With a whole new city of experiences on offer we made the brave decision to stride over the road to the Waitrose Cafe for breakfast - we SEASONED TRAVELLERS do like to live dangerously - before getting a cab out to Howletts.

As we arrived I was a bit worried about how much we'd actually see as it was SO grey and rainy, but as it turned out it was UTTERLY BLOODY AMAZING. The fact that we were there on a rainy Monday lunchtime in term time meant that we had the place very nearly to OURSELVES so could spend as long as we liked wherever we liked. Nearly ALL of the animals were out and about too - most of the small primates were (very sensibly I thought) staying inside in the warm, but we saw all sorts of INCREDIBLE animals. There were RHINOS and ACTUAL ELEPHANTS, there were (quite a lot of) wild dogs and wolves, TONNES of antelopes, big cats, monkeys/apes various, it was astounding. Sometimes I couldn't believe what I was looking at - could that really be a TAPIR? In KENT?

Before we went The Features In My Brochure had had a WISH LIST of animals she most wanted to see, and to my delight we saw THE LOT - Elephants, Tapir, Honey Badgers and Capybara, all of whom were GRATE. We also spent AGES looking in AWE at the Gibbons, basically stunned by the way they interacted and, well, just EXISTED as such beautiful beings. I also let out a YELP when we came round a corner and saw a RUDDY GREAT TIGER! It turns out I am SCARED of Tigers, and it also turns out I am right to be so, as we saw memorials around the park later to THREE keepers who'd been KILLED by them!

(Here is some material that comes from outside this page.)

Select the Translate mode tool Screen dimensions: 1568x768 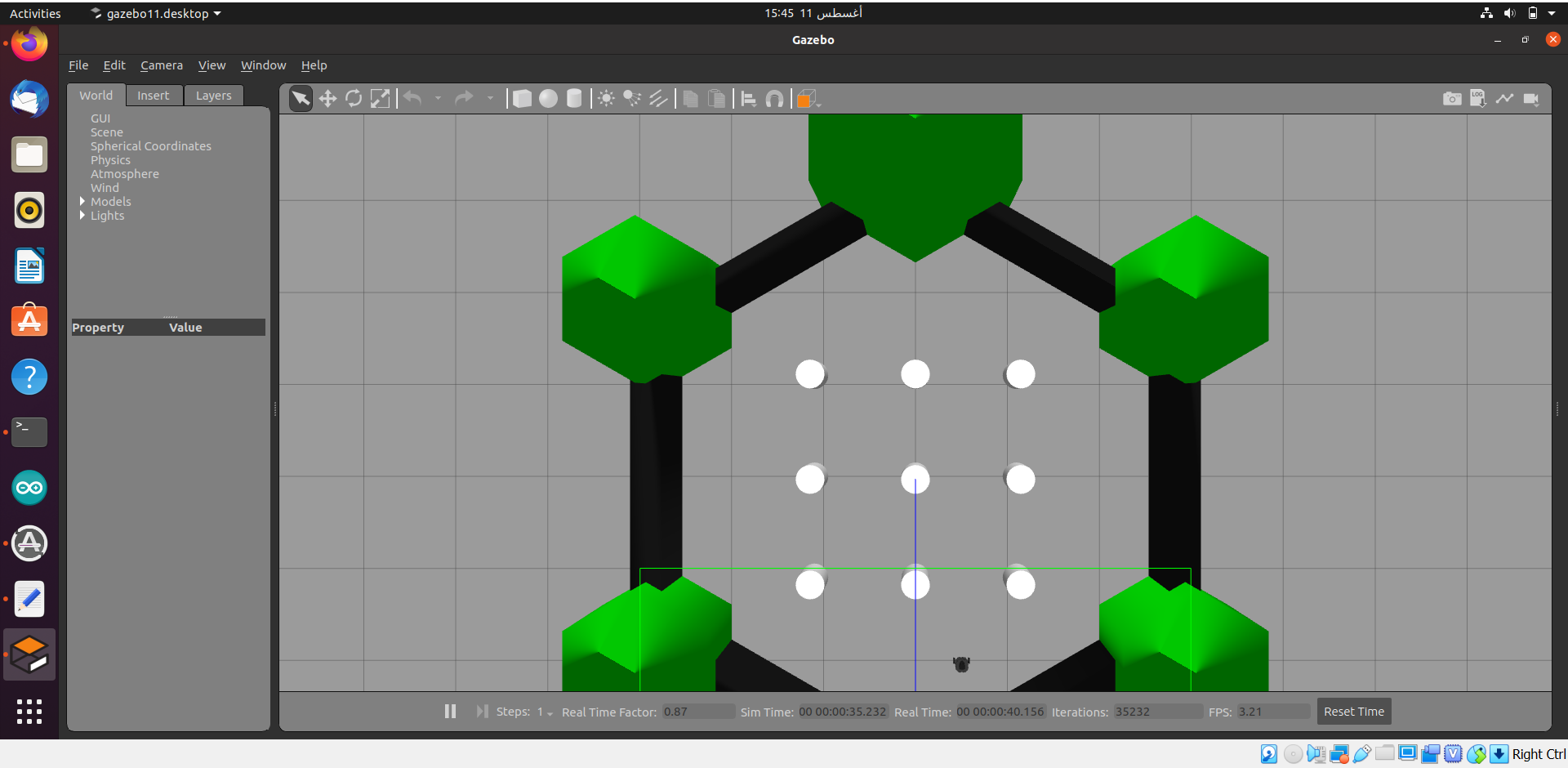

I'd been concerned before going about the ETHICS of this sort of place - this wasn't a ZOO but it was a place for KEEPING animals, so I was relieved to find that they all seemed very well looked after, with LARGE areas combining indoor and outdoor spaces, and going by the many displays all around LOTS of thought going into their care. Sometimes we'd come to what looked like a traditional ZOO viewing area - a sort of CABIN with a window on one side, with lots of animals inside it - where I'd think "this can't be right surely?" before noticing the VAST area outside that they were free to lope off into. This was especially clear when we saw the JAVAN LANGURS, who were all leaning against the window like a bunch of men leaning on a BAR waiting to be served, while through a FLAP they had access to about an ACRE of grass, trees and climbing frames. "Shall we see if we can get close without scaring them?" I asked as we crept RIGHT up, but all we did was PERTURB them by blocking their view of an (apparently fascinating) VAN.

I know this is getting to be a bit of a LIST but it was SO BRILL that I still can't comprehend we saw so much. There were some DUSKY LANGURS (i had no idea there WAS such a thing as Langurs before Monday) with BRIGHT ORANGE BABIES, there were Actual Gorillas, beautiful CLOUDY LEOPARDS, Lions, deer, bison, lynx - it was FANTASTIC!

After a lengthy wander round we got a taxi back to town with our minds TRULY BOGGLED by it all, collected our bags from the hotel, then went for some much needed LUNCH. Whenever we go somewhere new I always check to see if there's a Veggie Cafe because, well, One Feels One Ought, and Canterbury had The Vegbox cafe, which was LOVELY. It wasn't QUITE as old fashioned as i like veggie cafes to be (no BEAD CURTAIN into the kitchen) but they DID have the traditional cork board of notices, and downstairs there was a PROPER Vegetarian Shop which not only had a PILE of the sort of products you can only get in proper vegetarian shops (TEN kinds of pretend cheese for instance) but ALSO had its own cork board with a range of PETITIONS you could sign. LIKE.

It also had some BEER which I felt HONOUR BOUND to buy, and thus it was we clanked off to catch the high speed home. 49 minutes later we were back in The Olympic Village (well, back in Tap East, our local, but still) ruminating on how amazing it had been to get there and back so quickly and to see so much. We're already planning our NEXT Mini-Break: Norwich - it has a lot to live up to!